As investigações do maior caso de corrupção na administração municipal de Londrina começaram em fevereiro de 1999, a partir de pedido feito pela então vereadora Elza Correia (PMDB), que recebeu denúncias de irregularidades na terceirização dos serviços de capina e roçagem na AMA. O Ministério Público começou a analisar as planilhas e constatou superfaturamento nos serviços de capina e roçagem executados pela Tâmara Serviços Técnicos e pela Principal Vigilância, ambas do mesmo grupo. A investigação foi estendida à Comurb, já que as duas empresas também mantinham contratos com a companhia.

Em agosto, o MP obteve informações de que os contratos estavam sendo manipulados na tentativa de acobertar as fraudes. Com ordem judicial, os promotores fizeram uma devassa na Comurb e apreenderam documentos referentes a mais de 100 contratos suspeitos.

Ao perceber o tamanho do esquema e "certa censura" em alguns veículos de comunicação para dar notícias sobre as investigações, a sociedade civil fundou o Movimento pela Moralização na Administração Pública de Londrina, o "Pé Vermelho Mãos Limpas", com objetivo de apoiar o trabalho do MP.
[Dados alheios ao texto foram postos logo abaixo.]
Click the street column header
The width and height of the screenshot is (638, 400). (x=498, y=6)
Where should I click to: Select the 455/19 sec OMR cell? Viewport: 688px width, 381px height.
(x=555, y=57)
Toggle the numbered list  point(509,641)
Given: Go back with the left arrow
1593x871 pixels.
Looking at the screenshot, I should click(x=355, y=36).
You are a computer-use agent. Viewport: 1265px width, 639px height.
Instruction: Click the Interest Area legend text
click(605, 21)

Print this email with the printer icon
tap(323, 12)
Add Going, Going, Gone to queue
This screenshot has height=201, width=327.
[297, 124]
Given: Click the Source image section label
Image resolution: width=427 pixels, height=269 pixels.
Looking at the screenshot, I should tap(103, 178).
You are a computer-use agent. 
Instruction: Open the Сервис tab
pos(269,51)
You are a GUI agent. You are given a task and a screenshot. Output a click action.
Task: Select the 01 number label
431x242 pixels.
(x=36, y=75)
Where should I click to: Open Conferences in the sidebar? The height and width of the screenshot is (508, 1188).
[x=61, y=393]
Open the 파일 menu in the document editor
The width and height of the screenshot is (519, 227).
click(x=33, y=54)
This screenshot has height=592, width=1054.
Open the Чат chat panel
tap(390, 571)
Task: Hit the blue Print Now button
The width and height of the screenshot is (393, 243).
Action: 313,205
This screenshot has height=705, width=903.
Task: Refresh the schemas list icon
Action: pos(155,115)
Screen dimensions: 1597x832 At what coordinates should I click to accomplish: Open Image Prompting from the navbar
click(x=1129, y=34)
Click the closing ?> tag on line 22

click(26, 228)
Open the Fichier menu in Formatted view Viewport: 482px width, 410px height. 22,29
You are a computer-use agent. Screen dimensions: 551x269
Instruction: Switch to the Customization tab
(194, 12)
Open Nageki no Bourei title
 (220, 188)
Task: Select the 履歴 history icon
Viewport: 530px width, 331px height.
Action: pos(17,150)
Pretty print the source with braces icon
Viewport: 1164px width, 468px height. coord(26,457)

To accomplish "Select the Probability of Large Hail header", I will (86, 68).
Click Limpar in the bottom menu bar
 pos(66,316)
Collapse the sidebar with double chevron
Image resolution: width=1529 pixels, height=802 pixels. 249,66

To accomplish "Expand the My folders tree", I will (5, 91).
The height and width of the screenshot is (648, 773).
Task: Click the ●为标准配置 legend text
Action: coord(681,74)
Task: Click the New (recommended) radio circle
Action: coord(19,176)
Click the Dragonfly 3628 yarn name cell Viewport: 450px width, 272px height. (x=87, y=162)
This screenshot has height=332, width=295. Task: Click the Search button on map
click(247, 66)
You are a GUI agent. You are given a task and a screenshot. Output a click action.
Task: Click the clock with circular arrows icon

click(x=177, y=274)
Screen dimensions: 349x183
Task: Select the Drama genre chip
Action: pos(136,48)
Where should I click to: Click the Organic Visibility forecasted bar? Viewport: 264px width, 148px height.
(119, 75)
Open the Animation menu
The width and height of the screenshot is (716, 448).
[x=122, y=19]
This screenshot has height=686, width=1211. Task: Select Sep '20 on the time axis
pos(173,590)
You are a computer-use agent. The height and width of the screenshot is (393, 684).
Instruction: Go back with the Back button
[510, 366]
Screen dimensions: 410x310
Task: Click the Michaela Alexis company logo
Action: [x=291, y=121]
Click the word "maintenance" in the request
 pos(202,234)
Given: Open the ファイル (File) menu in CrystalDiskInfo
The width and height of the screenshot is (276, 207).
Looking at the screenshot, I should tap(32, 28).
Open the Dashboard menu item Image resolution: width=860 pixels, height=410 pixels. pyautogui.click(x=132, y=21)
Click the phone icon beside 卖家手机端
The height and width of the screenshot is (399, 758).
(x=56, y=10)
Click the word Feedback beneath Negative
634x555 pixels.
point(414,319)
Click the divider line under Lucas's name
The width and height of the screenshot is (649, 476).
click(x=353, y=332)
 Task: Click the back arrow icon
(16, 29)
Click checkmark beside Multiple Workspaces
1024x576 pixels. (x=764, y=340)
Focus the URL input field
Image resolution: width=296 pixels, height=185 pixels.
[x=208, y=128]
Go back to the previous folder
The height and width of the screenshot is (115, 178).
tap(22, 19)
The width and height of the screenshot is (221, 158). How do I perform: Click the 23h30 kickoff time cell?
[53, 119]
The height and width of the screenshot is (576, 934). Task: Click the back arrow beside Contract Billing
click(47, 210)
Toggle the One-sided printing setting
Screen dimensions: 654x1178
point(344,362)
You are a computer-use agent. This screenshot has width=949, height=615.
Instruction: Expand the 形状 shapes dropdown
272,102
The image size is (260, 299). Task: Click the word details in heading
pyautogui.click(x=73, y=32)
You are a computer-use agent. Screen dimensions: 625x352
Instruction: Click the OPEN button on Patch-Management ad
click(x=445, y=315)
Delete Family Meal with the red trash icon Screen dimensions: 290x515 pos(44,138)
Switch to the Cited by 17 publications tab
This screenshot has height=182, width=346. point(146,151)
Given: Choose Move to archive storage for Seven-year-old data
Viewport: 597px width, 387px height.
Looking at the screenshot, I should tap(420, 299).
"O movimento contribuiu com o aperfeiçoamento do trabalho da imprensa e das instituições municipais. Hoje temos o Observatório de Gestão Pública, o Conselho de Transparência, movimentos populares de combate à corrupção e grupos que tratam de diversos temas, além de uma imprensa combativa. É resultado direto ou indireto desse movimento, que foi um marco na história de Londrina", analisou o advogado Carlos Roberto Scalassara, um dos líderes do movimento.

O trabalho do MP e da sociedade civil foi internacionalmente reconhecido em 2001. Em outubro daquele ano, os promotores Bruno Galatti, Cláudio Esteves e Solange Vicentin e o empresário Valter Orsi, representante do "Pé Vermelho", receberam, na República Tcheca, o Prêmio Integridade, conferido pela Transparência Internacional, ONG dedicada ao combate à corrupção.

Orsi lamentou que tanto tempo depois os desvios ainda estejam sem respostas. "No campo jurídico, é uma decepção. Foram tantos depoimentos, tantos documentos, tantos processos e, de fato, este dinheiro sumiu dos cofres públicos. Era, na época, praticamente um orçamento do município. Implicou alguns dias de prisão, os milhões sumiram e a sociedade perdeu em infraestrutura, em obras, em melhorias e ninguém foi condenado."

"A sociedade fez sua parte, o MP fez sua parte e o Judiciário não deu conta de julgar essas ações num prazo razoável", completou Scalassara. "Quinze anos depois, apenas houve a cassação dos direitos políticos do prefeito pela Câmara, que foi muito pressionada. Mas a evolução que queríamos não aconteceu", acrescentou Elza Correia.

Em 2005, o MP fez uma força-tarefa, reunindo vários promotores, para ajuizar o máximo possível de ações sobre o esquema AMA/Comurb e evitar a prescrição. Em um único dia, o grupo chegou a protocolar na Justiça 25 ações contra ex-gestores da prefeitura.(L.C.)